Maybe you are interested: Mine Etherium With Ethminer on Ubuntu
However staking on the Ethereum network won’t be cheap, as mentioned earlier in this post it will cost 32 ETH to become a validator.
At the time of me writing this, the price of one ETH is $183, so it would cost about $5856 at the current market price to become an Ethereum validator.
Once PoS has been implemented however the price will most likely be a lot different so the current market price is just a reference.
Ethereum 2.0 could be good news for investors considering that large updates to a cryptocurrency tend to drive intense speculation, causing the price to rapidly grow.
A price increase is likely to occur due to media hype, people buying up ETH to become validators and an increased number of Ethereum based dApps which feature ETH backed assets.

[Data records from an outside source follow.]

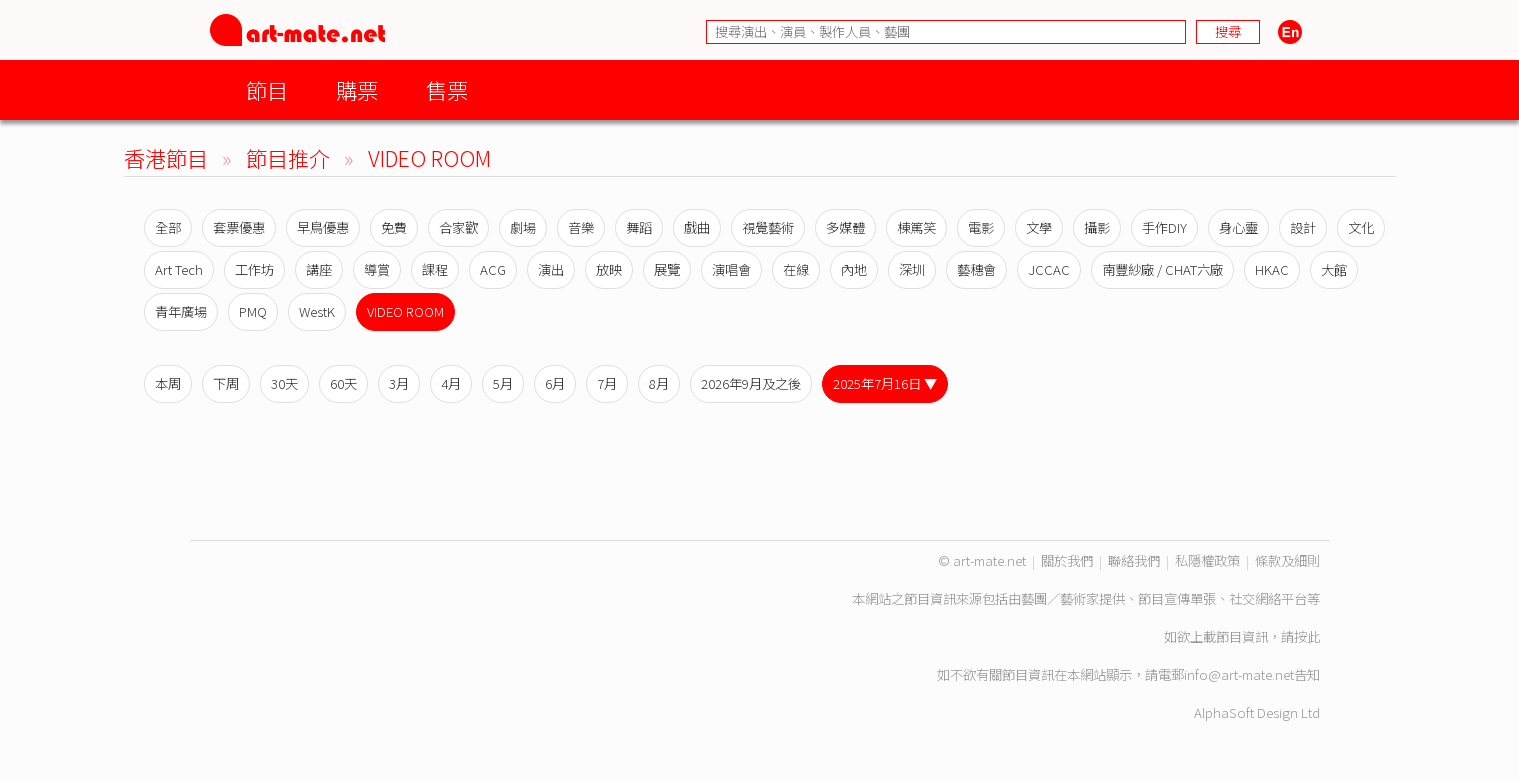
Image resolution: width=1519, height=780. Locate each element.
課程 (435, 269)
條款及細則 (1287, 560)
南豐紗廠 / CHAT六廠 (1162, 269)
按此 (1307, 636)
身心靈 (1238, 227)
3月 (399, 383)
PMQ (253, 311)
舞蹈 (639, 227)
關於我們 (1067, 560)
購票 (357, 89)
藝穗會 (976, 269)
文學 (1039, 227)
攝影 (1097, 227)
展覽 (667, 269)
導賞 (377, 269)
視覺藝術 (768, 227)
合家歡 (458, 227)
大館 (1334, 269)
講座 (319, 269)
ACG (493, 269)
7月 (607, 383)
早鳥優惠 (323, 227)
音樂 (581, 227)
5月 (503, 383)
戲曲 (697, 227)
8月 (659, 383)
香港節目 (166, 157)
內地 (854, 269)
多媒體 (845, 227)
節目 (267, 89)
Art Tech (179, 269)
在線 (796, 269)
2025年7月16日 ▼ (885, 383)
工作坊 (254, 269)
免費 (394, 227)
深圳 (912, 269)
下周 (226, 383)
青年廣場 (181, 311)
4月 (451, 383)
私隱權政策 (1207, 560)
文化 (1361, 227)
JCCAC (1049, 269)
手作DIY (1164, 227)
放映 (609, 269)
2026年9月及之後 (751, 383)
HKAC (1272, 269)
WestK (317, 311)
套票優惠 (239, 227)
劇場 (523, 227)
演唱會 (731, 269)
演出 (551, 269)
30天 (284, 383)
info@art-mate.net (1239, 674)
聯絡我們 (1134, 560)
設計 (1303, 227)
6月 (555, 383)
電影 (981, 227)
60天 (343, 383)
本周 (168, 383)
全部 (168, 227)
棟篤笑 (916, 227)
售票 (447, 89)
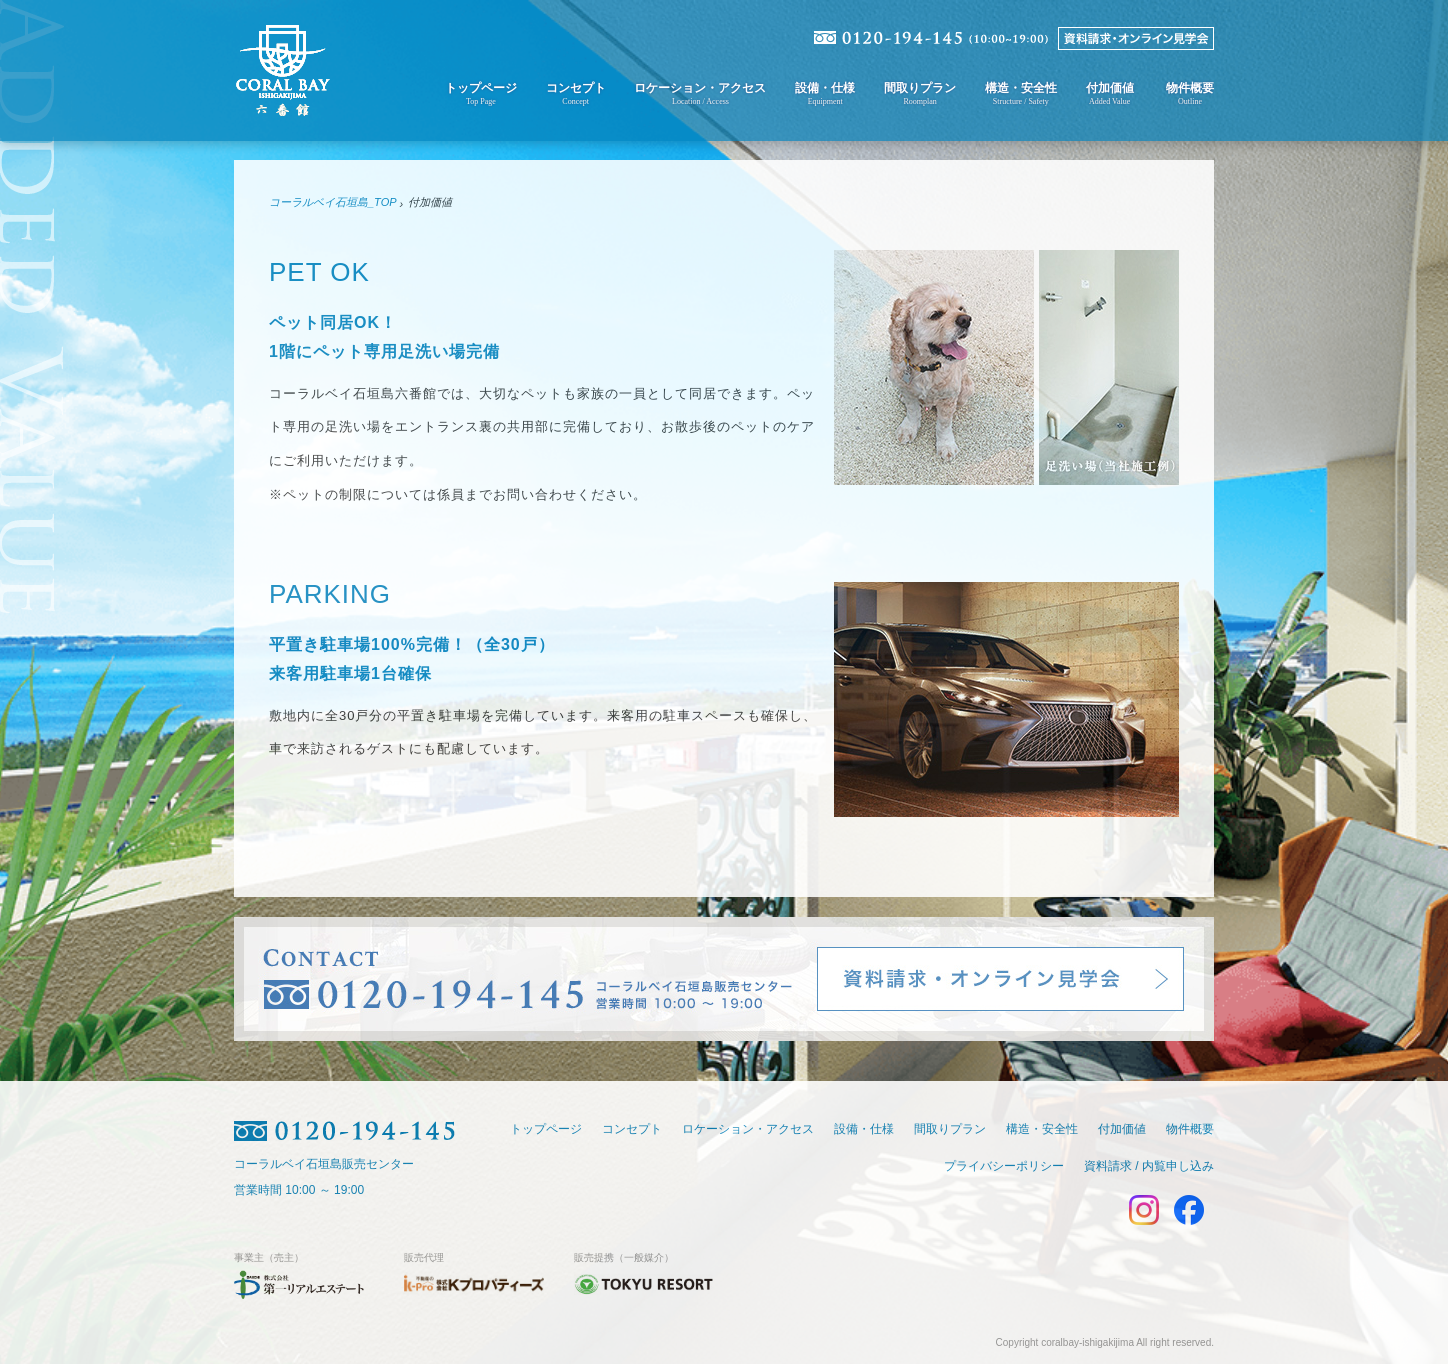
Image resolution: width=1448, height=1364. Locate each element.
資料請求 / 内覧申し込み (1149, 1165)
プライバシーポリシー (1004, 1165)
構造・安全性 (1021, 93)
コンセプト (576, 93)
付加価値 (1110, 93)
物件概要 (1190, 93)
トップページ (481, 93)
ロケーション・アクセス (700, 93)
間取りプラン (920, 93)
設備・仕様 (825, 93)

With a higher transaction capacity due to sharding we can expect to see faster and more advanced dApps on the Ethereum blockchain, leading to a surge in the acquisition of ETH to purchase ETH-backed in-app items.
Another fact that could help to drive Ethereum’s growth is a technology known as Oracles and this where Chainlink comes in.
Chainlink & Oracles
Chainlink is a decentralized oracle service which aims to bridge the gap between smart contracts on the blockchain and off-chain applications in the real world.
Chainlink is built around the LINK network and it’s cryptocurrency “LINK”. It uses a technology called “Oracles” to securely supply smart contracts with off-chain data.
It might not seem like much now but once blockchain tech has matured, oracles will be one of the many vertebrae which make up the backbone of blockchain technology.
Ethereum and Chainlink can be compared to ISP’s which enable us to access the internet, host websites and send email
Oracles can be seen as protocols which ensure that real-world data is securely delivered to its intended destination, connecting blockchain networks with data providers, API’s, cloud services, IoT devices and more.